Update: Support for direct list comparison was added to Polars.
df.filter(pl.concat_list(pl.all()) == [2, 5, 8])
Say I have this:
df = polars.DataFrame(dict(
j=[1,2,3],
k=[4,5,6],
l=[7,8,9],
))
shape: (3, 3)
┌─────┬─────┬─────┐
│ j ┆ k ┆ l │
│ --- ┆ --- ┆ --- │
│ i64 ┆ i64 ┆ i64 │
╞═════╪═════╪═════╡
│ 1 ┆ 4 ┆ 7 │
│ 2 ┆ 5 ┆ 8 │
│ 3 ┆ 6 ┆ 9 │
└─────┴─────┴─────┘
I can filter for a particular row doing it one column at at time, i.e.:
df = df.filter(
(polars.col('j') == 2) &
(polars.col('k') == 5) &
(polars.col('l') == 8)
)
shape: (1, 3)
┌─────┬─────┬─────┐
│ j ┆ k ┆ l │
│ --- ┆ --- ┆ --- │
│ i64 ┆ i64 ┆ i64 │
╞═════╪═════╪═════╡
│ 2 ┆ 5 ┆ 8 │
└─────┴─────┴─────┘
I'd like to compare to the list instead though (so I can avoid listing each column and to accommodate variable column DataFrame
s), e.g. something like:
df = df.filter(
polars.concat_list(polars.all()) == [2, 5, 8]
)
...
exceptions.ArrowErrorException: NotYetImplemented("Casting from Int64 to LargeList(Field { name: \"item\", data_type: Int64, is_nullable: true, metadata: {} }) not supported")
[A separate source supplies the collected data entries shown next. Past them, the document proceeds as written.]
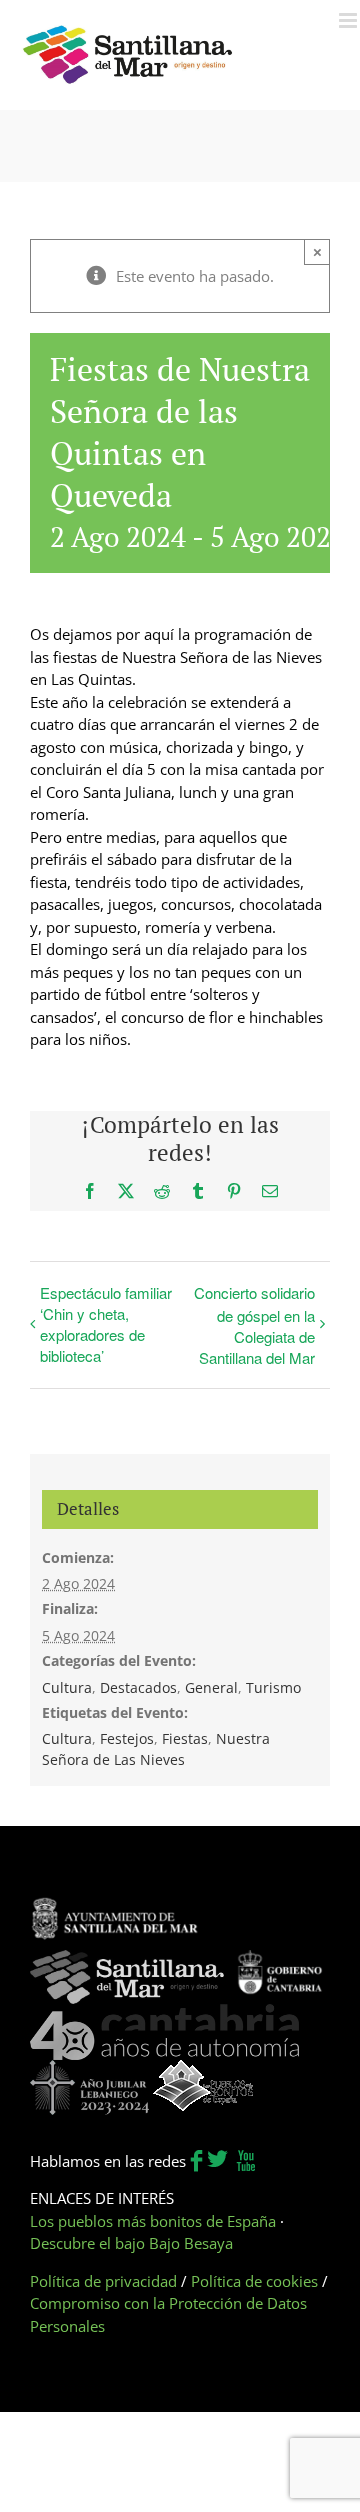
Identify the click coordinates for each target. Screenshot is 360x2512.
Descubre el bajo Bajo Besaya (131, 2243)
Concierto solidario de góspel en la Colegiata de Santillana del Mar (254, 1325)
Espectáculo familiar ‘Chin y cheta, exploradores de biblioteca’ (106, 1324)
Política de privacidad (103, 2281)
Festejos (127, 1738)
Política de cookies (254, 2281)
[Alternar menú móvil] (349, 20)
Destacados (138, 1687)
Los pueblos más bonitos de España (153, 2221)
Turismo (273, 1687)
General (211, 1687)
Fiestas (185, 1738)
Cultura (67, 1687)
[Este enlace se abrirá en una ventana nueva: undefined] (115, 1907)
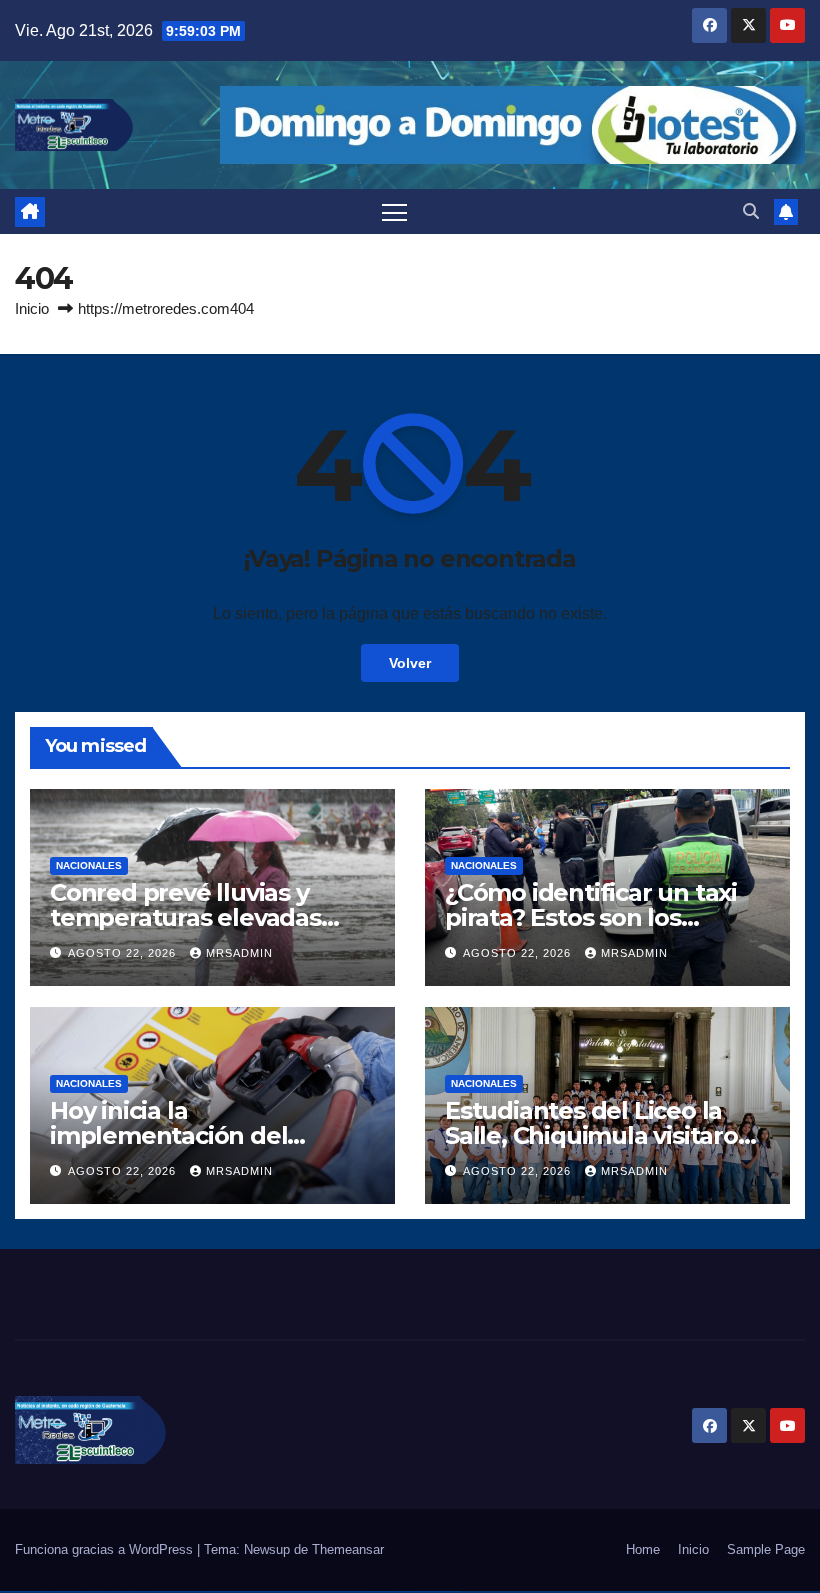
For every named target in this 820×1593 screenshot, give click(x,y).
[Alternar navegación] (394, 211)
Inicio (32, 308)
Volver (410, 663)
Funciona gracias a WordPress (106, 1549)
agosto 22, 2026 (124, 953)
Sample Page (766, 1549)
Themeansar (348, 1549)
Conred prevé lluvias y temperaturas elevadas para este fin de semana (191, 917)
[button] (751, 211)
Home (643, 1549)
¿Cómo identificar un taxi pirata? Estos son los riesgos (591, 917)
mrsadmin (239, 953)
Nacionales (89, 865)
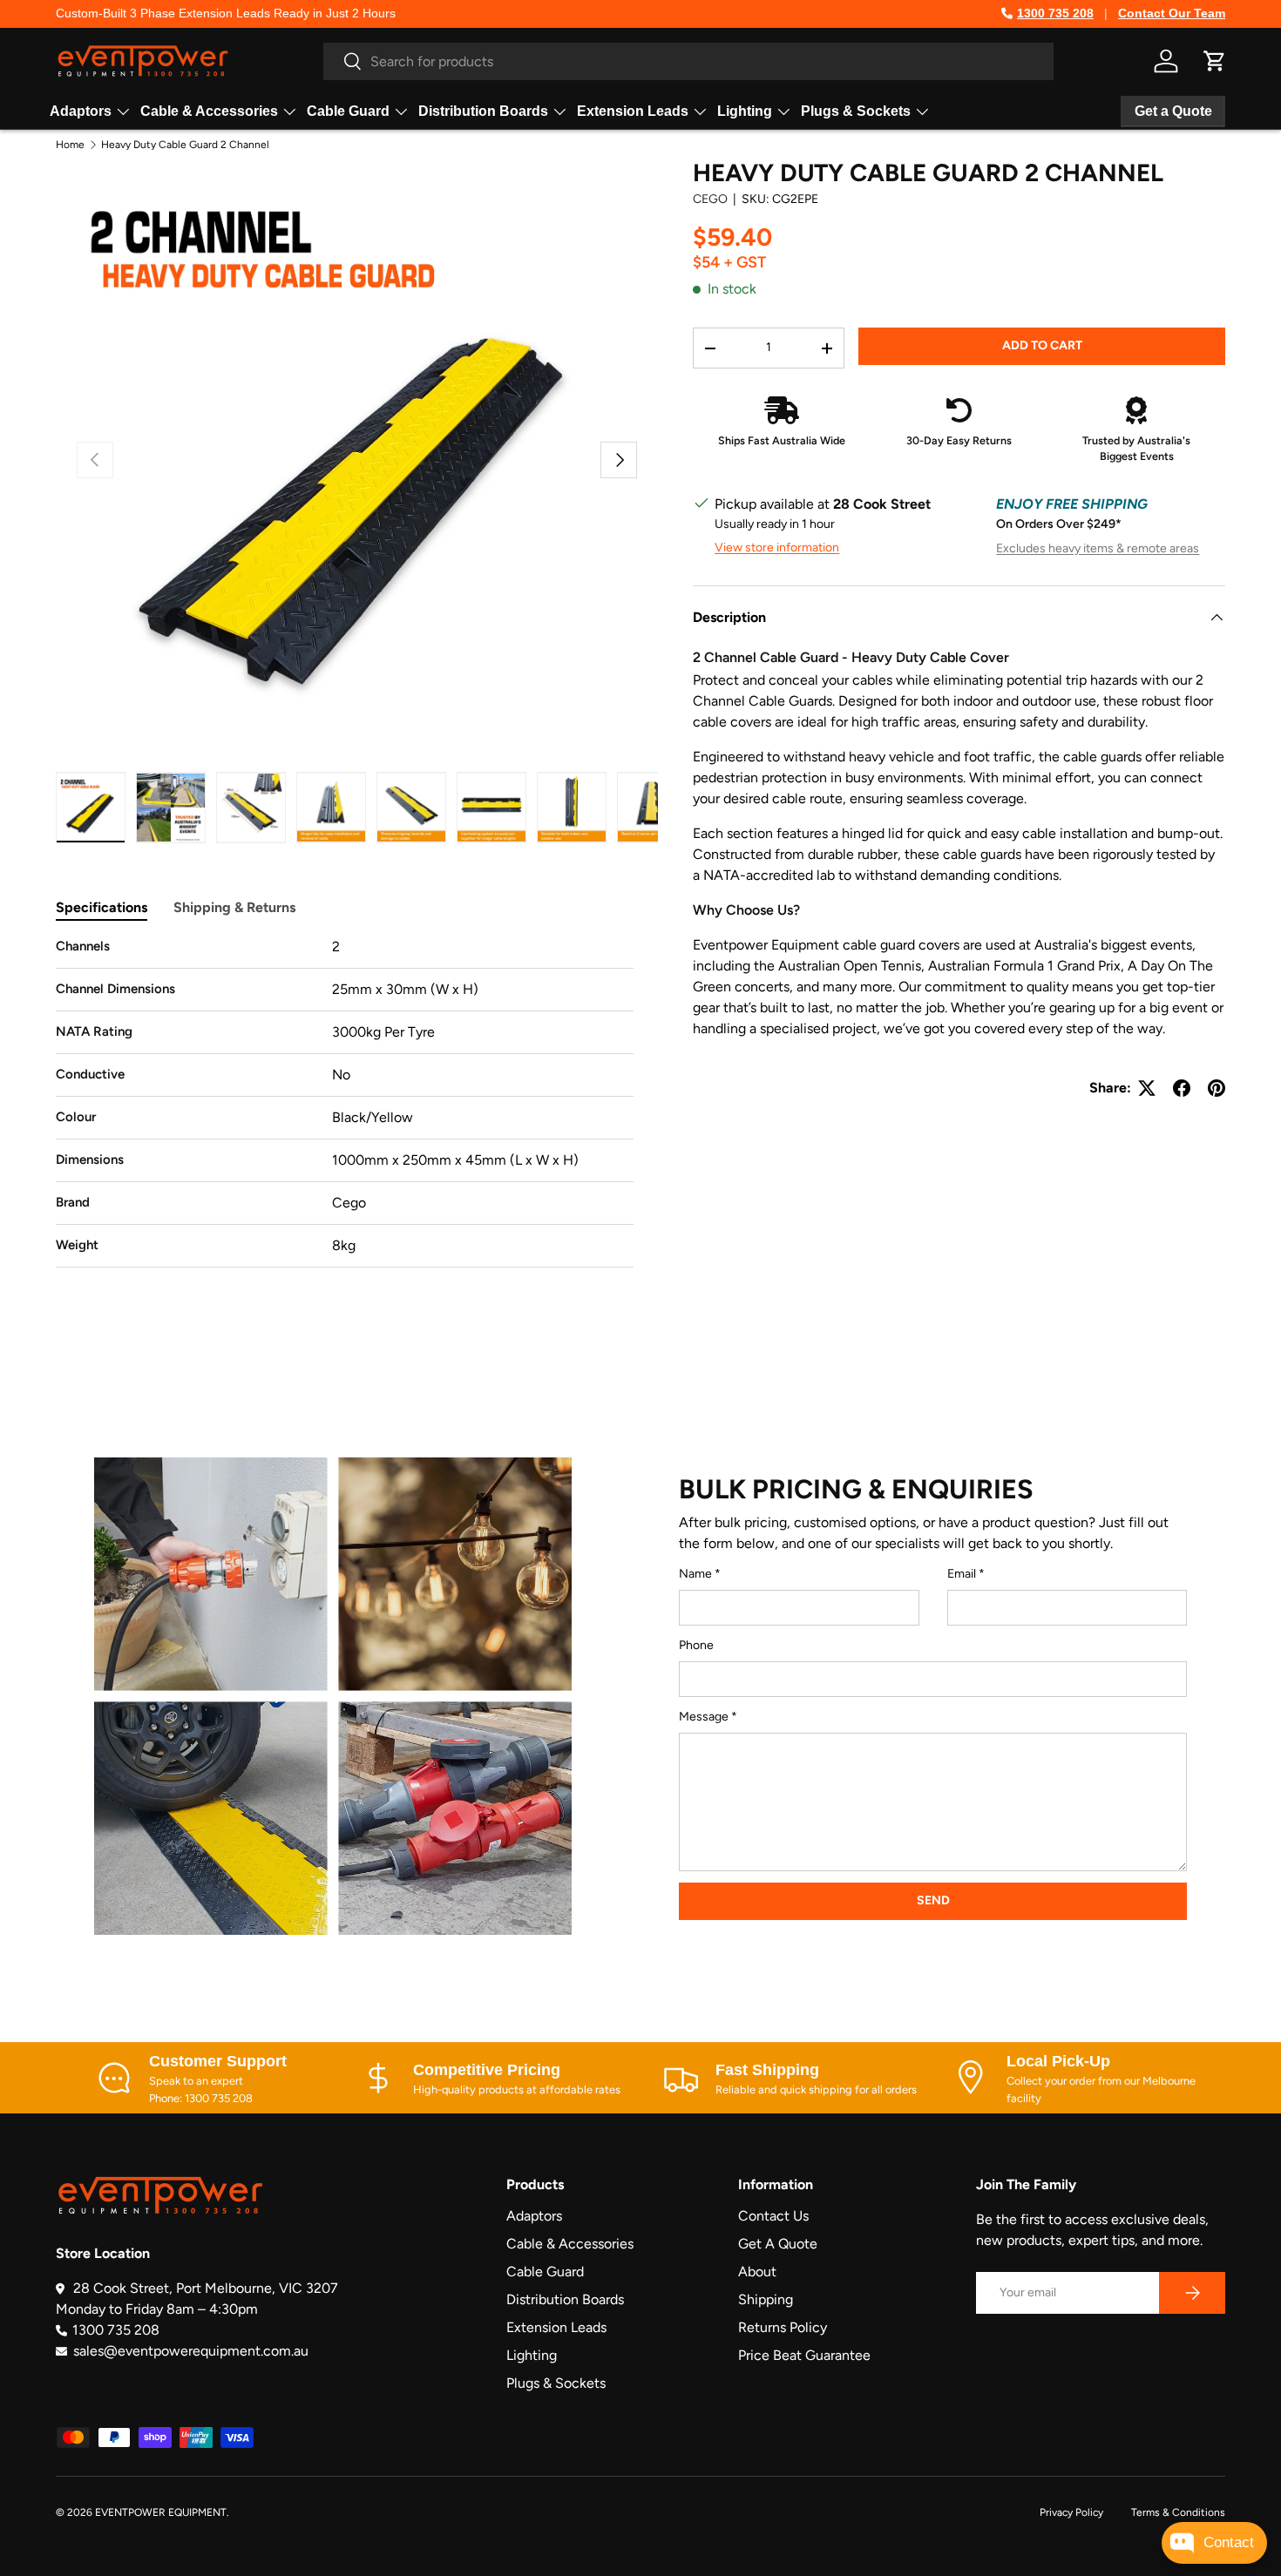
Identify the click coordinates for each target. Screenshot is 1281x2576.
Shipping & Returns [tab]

Any ideas why the above is throwing the exception?
I can build the expression manually:
df = df.filter(
functools.reduce(lambda a, e: a & e, (polars.col(c) == v for c, v in zip(df.columns, [2, 5, 8])))
)
but I was hoping there's a way to compare lists directly - e.g. as if I had this DataFrame
originally:
df = polars.DataFrame(dict(j=[
[1,4,7],
[2,5,8],
[3,6,9],
]))
shape: (3, 1)
┌───────────┐
│ j │
│ --- │
│ list[i64] │
╞═══════════╡
│ [1, 4, 7] │
│ [2, 5, 8] │
│ [3, 6, 9] │
└───────────┘
and wanted to find the row which matches [2, 5, 8]
. Any hints?
You can pass multiple conditions to .all_horizontal()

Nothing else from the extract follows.